* _Document segment_
Categories:

String & binary functions (AI Functions)

AI_EXTRACT

Extracts information from an input string or file.

Syntax

Extract information from an input string:

AI_EXTRACT( <text>, <responseFormat> )
AI_EXTRACT( text => <text>,
            responseFormat => <responseFormat>,
            [ scores => TRUE | FALSE ] )

Extract information from a file:

AI_EXTRACT( <file>, <responseFormat> )
AI_EXTRACT( file => <file>,
            responseFormat => <responseFormat>,
            [ config => <config_object> ],
            [ scores => TRUE | FALSE ] )

Arguments

text

An input string for extraction.

file

A FILE for extraction.

Supported file formats:

  • PDF

  • PNG

  • PPTX, PPT

  • EML

  • DOC, DOCX

  • JPEG, JPG

  • HTM, HTML

  • TEXT, TXT

  • TIF, TIFF

  • BMP, GIF, WEBP

  • MD

The files must be less than 100 MB in size.

responseFormat

Information to be extracted. The format depends on the type of extraction.

Entity extraction formats

Extract single values by providing one of the following formats:

  • Simple object schema that maps the label and information to be extracted:

    {'name': 'What is the last name of the employee?', 'address': 'What is the address of the employee?'}
    
  • An array of strings that contain the information to be extracted:

    ['What is the last name of the employee?', 'What is the address of the employee?']
    
  • An array of arrays that contain two strings (label and the information to be extracted):

    [['name', 'What is the last name of the employee?'], ['address', 'What is the address of the employee?']]
    
  • A JSON schema with 'type': 'string' on the sub-object:

    {
      'schema': {
        'type': 'object',
        'properties': {
          'title': {
            'description': 'What is the title of the document?',
            'type': 'string'
          }
        }
      }
    }
    

List extraction format

Extract arrays of values using a JSON schema with 'type': 'array' on the sub-object:

{
  'schema': {
    'type': 'object',
    'properties': {
      'employees': {
        'description': 'What are the names of employees?',
        'type': 'array'
      }
    }
  }
}

Table extraction format

Extract tabular data using a JSON schema with 'type': 'object' and column_ordering. Each column is defined as a nested property with 'type': 'array' and a description that matches the column name in the file:

{
  'schema': {
    'type': 'object',
    'properties': {
      'income_table': {
        'description': 'Income for FY2026Q2',
        'type': 'object',
        'column_ordering': ['month', 'income'],
        'properties': {
          'month': {
            'description': 'Month',
            'type': 'array'
          },
          'income': {
            'description': 'Income',
            'type': 'array'
          }
        }
      }
    }
  }
}

Note

  • You can’t combine the JSON schema format with other response formats. If responseFormat contains the schema key, you must define all questions within the JSON schema. Additional keys are not supported.

  • The model only accepts certain shapes of JSON schema. Top level type must always be an object, which contains independently extracted sub-objects. Sub-objects may be a table (object of lists of strings representing columns), a list of strings, or a string.

* _Material_
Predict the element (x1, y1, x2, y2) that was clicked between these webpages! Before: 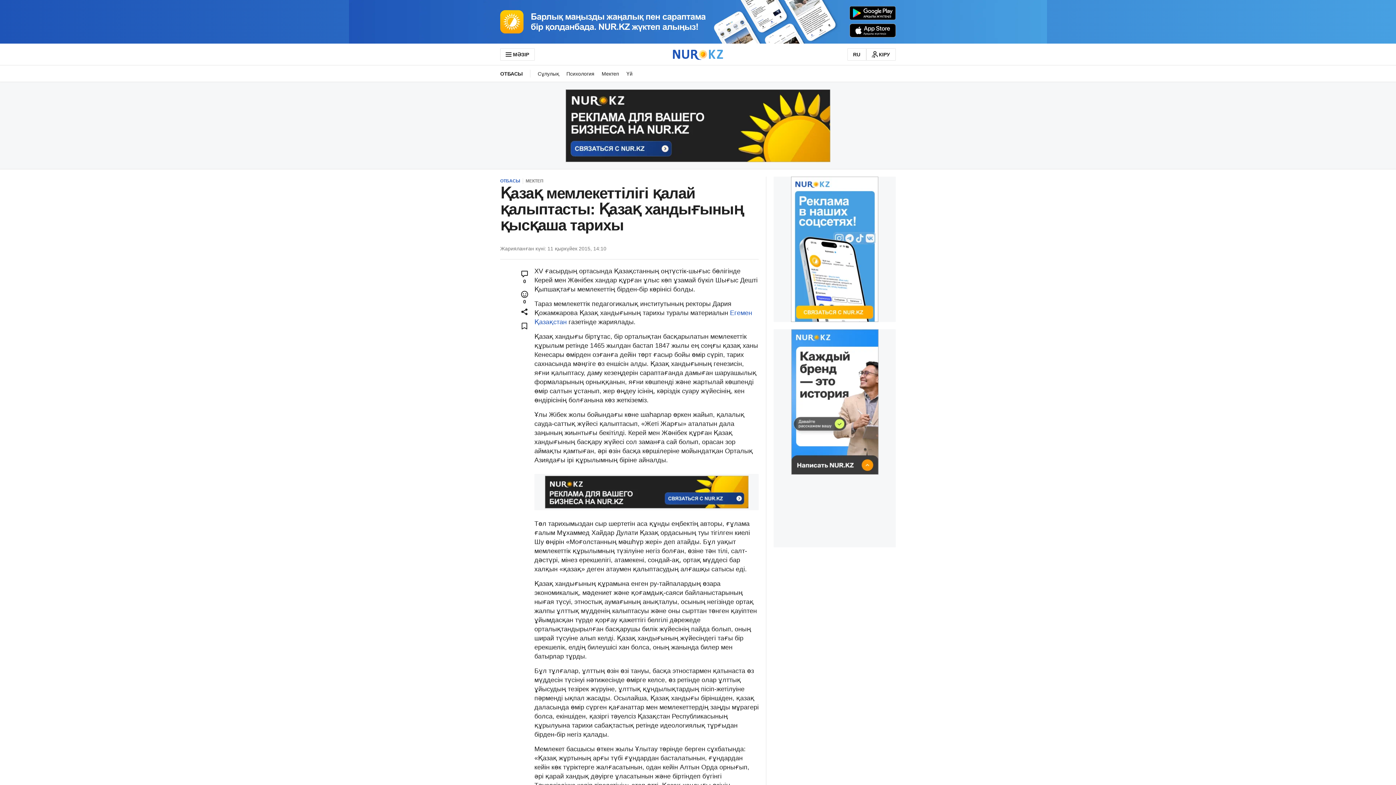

* _Short task 1_
Transcribe the AI_EXTRACT reference from "Extracts information from" up to and including "<file>, <responseFormat> )", word for word.
* _Short task 2_
List every format that the AI_EXTRACT reference gives for entity extraction.
None of the data is required.

* _Exercise response 1_
Extracts information from an input string or file.

Syntax

Extract information from an input string:

AI_EXTRACT( <text>, <responseFormat> )
AI_EXTRACT( text => <text>,
            responseFormat => <responseFormat>,
            [ scores => TRUE | FALSE ] )

Extract information from a file:

AI_EXTRACT( <file>, <responseFormat> )

* _Exercise response 2_
- A simple object schema that maps the label and information to be extracted
- An array of strings that contain the information to be extracted
- An array of arrays that contain two strings (label and the information to be extracted)
- A JSON schema with 'type': 'string' on the sub-object